HAVE you noticed how organised life is these days? And it starts even before we’re born.
In my parents’ day, you fell pregnant, invited the midwife round to the house when the time was imminent, popped out the babe, and resumed life as normal a few days later. Dad was not involved. Well, not for about nine months anyway.
Now the whole thing is organised. There are pre-natal classes and nutrition classes and keep fit classes and child psychology classes for Mum AND Dad. There are baby showers to ensure your friends are involved and contributing. There are extensive shopping expeditions to make sure you have every conceivable baby gadget know to consumer marketing.
And that’s just the start. Then comes the child rearing part. Or more precisely, how to involve your child in every peer group pressured organised activity there is.

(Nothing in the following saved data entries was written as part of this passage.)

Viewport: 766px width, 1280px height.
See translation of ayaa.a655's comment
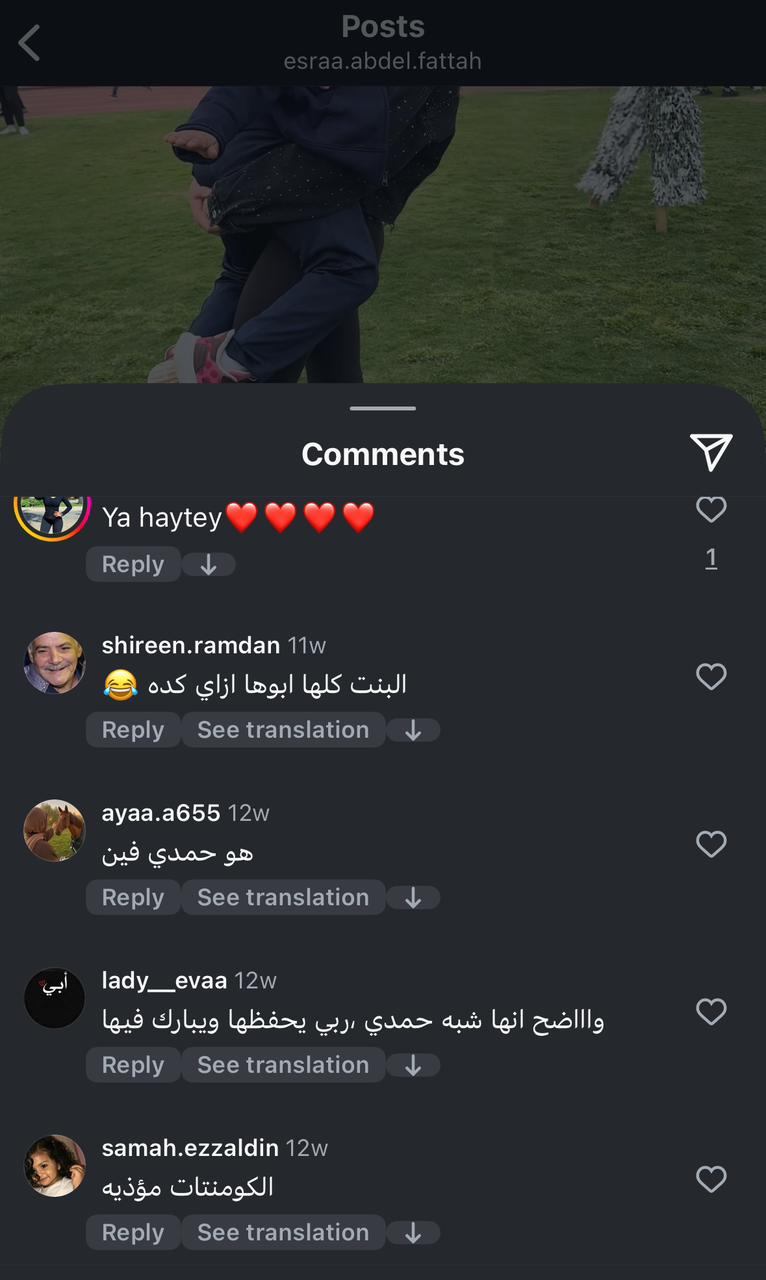coord(283,898)
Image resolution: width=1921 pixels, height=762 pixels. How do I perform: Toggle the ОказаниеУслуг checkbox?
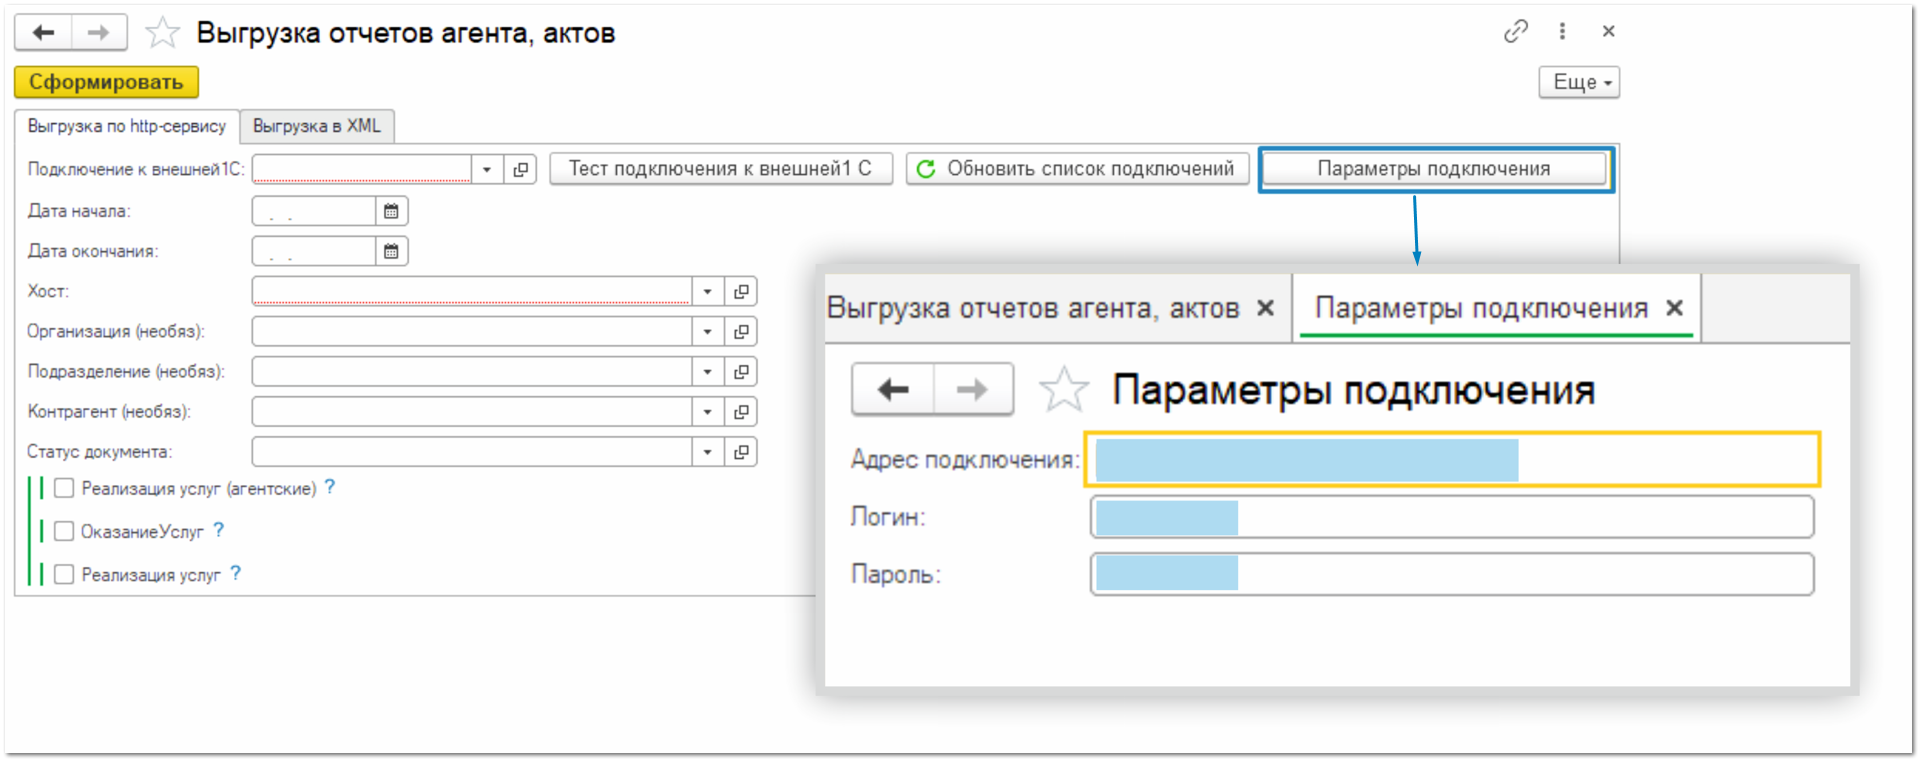coord(64,531)
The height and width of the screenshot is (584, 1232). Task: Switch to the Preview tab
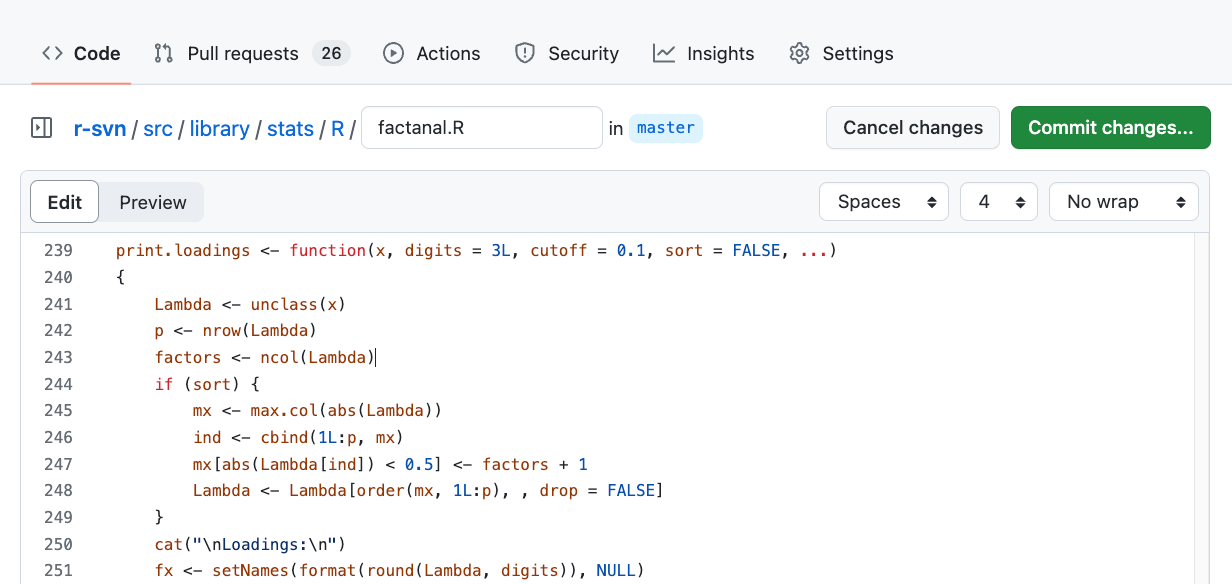click(151, 201)
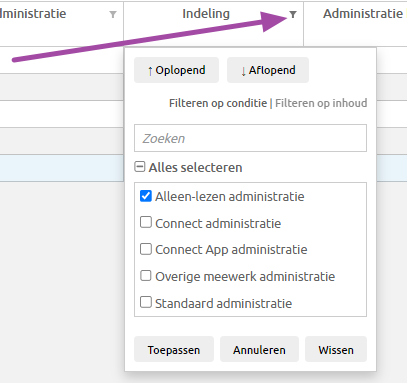Sort descending with the Aflopend button
This screenshot has width=407, height=383.
click(268, 70)
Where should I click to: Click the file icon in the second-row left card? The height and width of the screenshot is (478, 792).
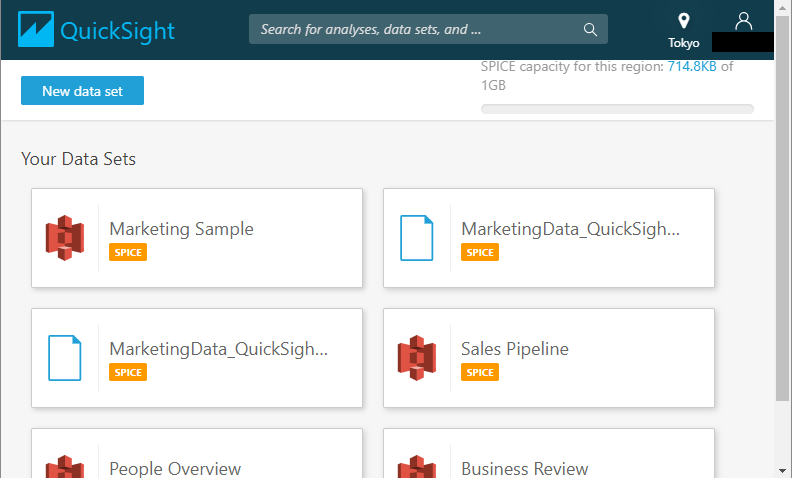point(65,358)
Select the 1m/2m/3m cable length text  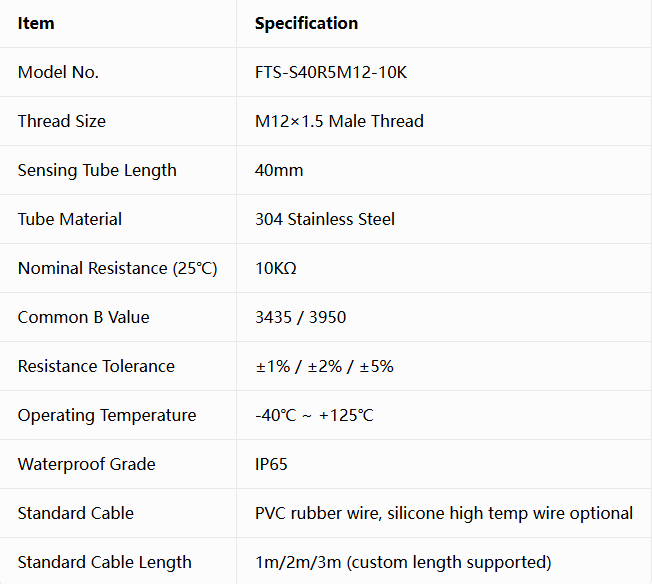point(403,562)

Take swimming, for instance. In my day, Dad would take you to the local pool and throw you in a couple of times. If you were lucky, you learned how to swim. Or in my case, you learned how to barely escape drowning with a pitiful survival doggy paddle, a stroke that I have barely improved since then. Now it’s an organised science, as I discovered when attending my grandchildren’s swimming classes the other day.
At one end of the pool were the babies, not yet walking but already discovering the perils of keeping your mouth open under water, their loving parents on the side encouraging the instructor to duck them again because the resulting gurgle was great fun. At the other end of the pool, the older kids were learning the strokes and breathing techniques that would undoubtedly take them to future Olympic glories and millions of dollars.
It was the same at netball, soccer, surf life saving, gymnastics, tennis and cricket. Masses of kids, masses of instructors, masses of parents and grandparents, masses of cars crowding the car park or surrounding streets.
In my day, we snuck off to kick a football around the local park or cheekily stuck a dustbin in the middle of the road as a wicket. No ma’am, it wasn’t me who broke your house window with that lusty stroke from the bat.
Take kids’ birthday parties. In my day, they might involve pass the parcel games in the backyard. Today they are organised events at the water slide park or the trampoline centre or a fast food restaurant.
Of course, there is merit in organised sport and games. I am much impressed with the discipline demanded of the kids taking part. Hundreds of little nippers at the surf life saving club on Bondi Beach and woe betide anyone not following instructions!
I just wish they would follow it through with the same sense of obedience at home!
Len Horne, writing from the Old Codgers’ Corner.